_WHAT IS EXPECTED_.
Give everything from the line containing "This screenshot has width=596, height=422." down to the line containing "Open the Writing" as a JSON list of strings, one string per line, with blank lines omitted and both end lines included.

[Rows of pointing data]
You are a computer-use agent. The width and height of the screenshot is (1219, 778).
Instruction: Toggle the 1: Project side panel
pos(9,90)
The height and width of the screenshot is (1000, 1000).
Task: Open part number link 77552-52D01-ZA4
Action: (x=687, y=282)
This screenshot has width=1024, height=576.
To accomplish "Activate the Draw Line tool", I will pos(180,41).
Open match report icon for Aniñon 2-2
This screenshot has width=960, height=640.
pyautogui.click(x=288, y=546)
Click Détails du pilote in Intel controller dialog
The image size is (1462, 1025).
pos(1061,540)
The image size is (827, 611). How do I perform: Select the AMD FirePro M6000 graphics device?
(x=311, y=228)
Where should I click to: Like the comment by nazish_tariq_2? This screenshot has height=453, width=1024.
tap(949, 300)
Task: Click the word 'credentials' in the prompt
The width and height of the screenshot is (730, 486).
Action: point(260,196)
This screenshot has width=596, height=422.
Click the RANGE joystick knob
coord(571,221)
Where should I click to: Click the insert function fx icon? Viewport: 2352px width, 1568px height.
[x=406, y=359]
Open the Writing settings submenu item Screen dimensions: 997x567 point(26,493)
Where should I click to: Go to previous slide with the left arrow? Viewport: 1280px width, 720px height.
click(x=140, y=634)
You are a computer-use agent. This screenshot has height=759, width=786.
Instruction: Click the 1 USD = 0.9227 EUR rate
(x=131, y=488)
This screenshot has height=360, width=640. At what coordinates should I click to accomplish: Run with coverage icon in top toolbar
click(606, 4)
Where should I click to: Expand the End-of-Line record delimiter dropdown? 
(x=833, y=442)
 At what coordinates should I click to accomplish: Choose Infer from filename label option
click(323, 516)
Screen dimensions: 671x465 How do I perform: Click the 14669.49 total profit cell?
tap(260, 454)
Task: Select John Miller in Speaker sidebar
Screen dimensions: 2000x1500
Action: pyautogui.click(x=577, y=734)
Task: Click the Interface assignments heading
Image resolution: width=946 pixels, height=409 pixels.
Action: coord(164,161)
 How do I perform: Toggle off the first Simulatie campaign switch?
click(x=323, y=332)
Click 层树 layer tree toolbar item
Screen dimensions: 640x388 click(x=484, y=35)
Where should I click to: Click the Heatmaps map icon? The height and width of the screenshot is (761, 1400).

_SOLVED EXERCISE_.
[
  "This screenshot has width=596, height=422.",
  "Click the RANGE joystick knob",
  "coord(571,221)",
  "Where should I click to: Click the insert function fx icon? Viewport: 2352px width, 1568px height.",
  "[x=406, y=359]",
  "Open the Writing settings submenu item Screen dimensions: 997x567 point(26,493)"
]